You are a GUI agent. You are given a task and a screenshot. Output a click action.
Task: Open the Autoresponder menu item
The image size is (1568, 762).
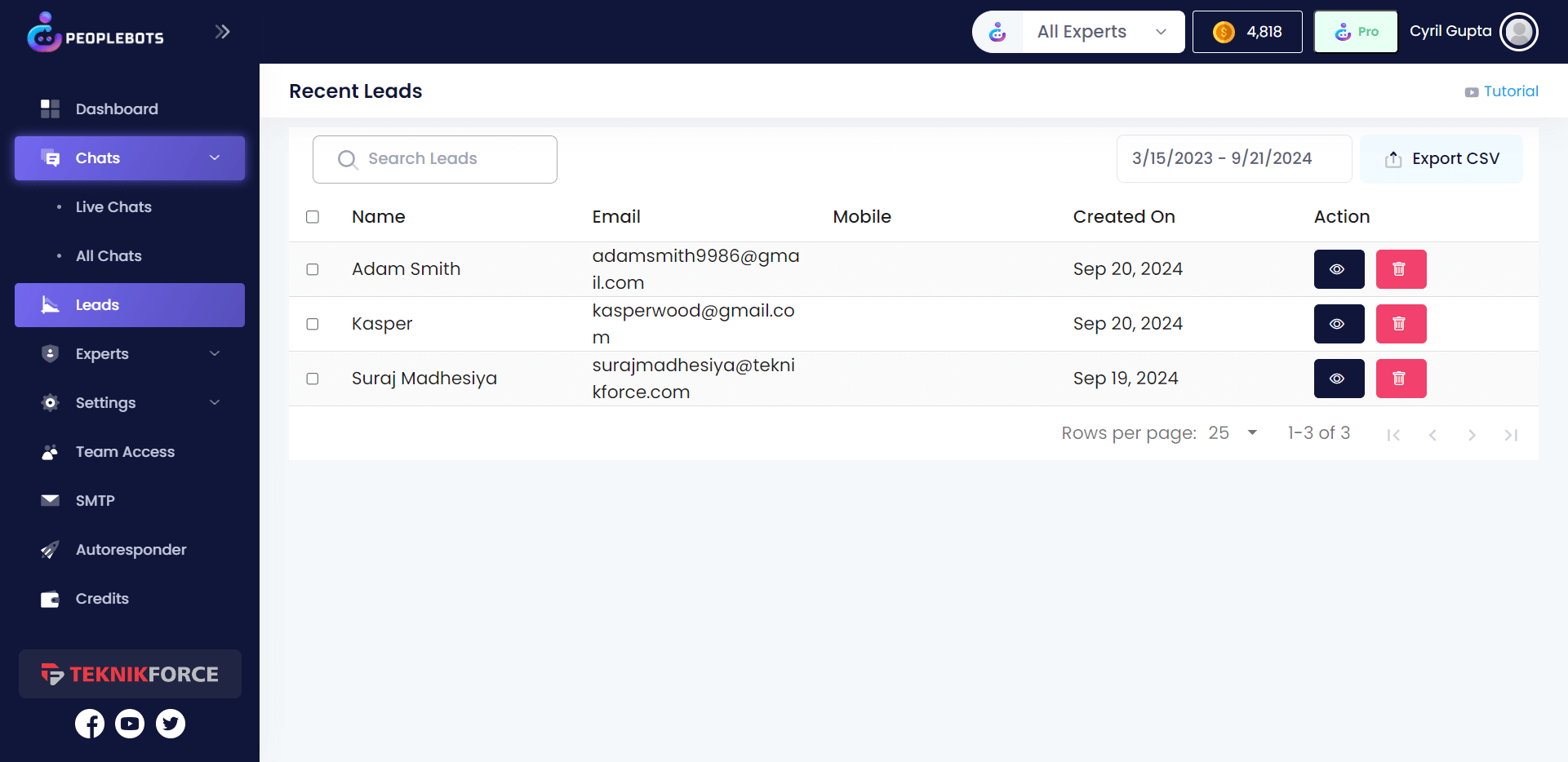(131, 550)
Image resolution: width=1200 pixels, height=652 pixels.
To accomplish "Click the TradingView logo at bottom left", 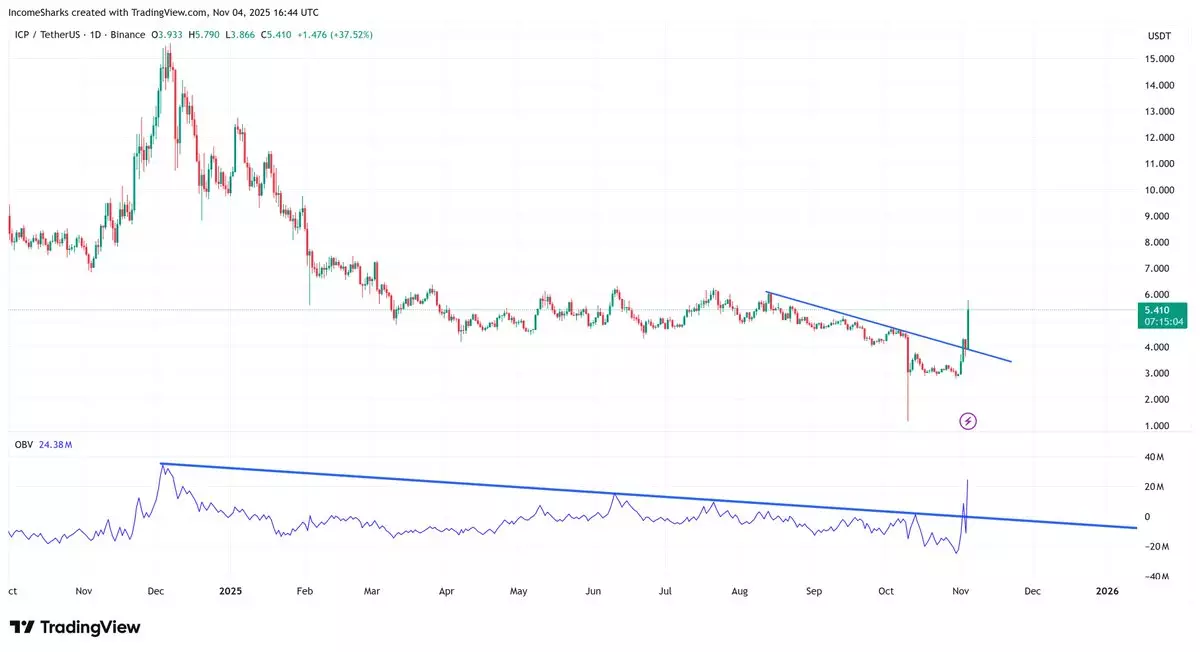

# # # # # # #

PROBLEM DESCRIPTION: Reproduce the entries above exactly, without images.

RESPONSE FOR THIS EXERCISE:
You are a GUI agent. You are given a task and a screenshot. Output a click action.
Task: Open the Autoresponder menu item
The image size is (1568, 762).
(131, 550)
Image resolution: width=1200 pixels, height=652 pixels.
To accomplish "Click the TradingView logo at bottom left", 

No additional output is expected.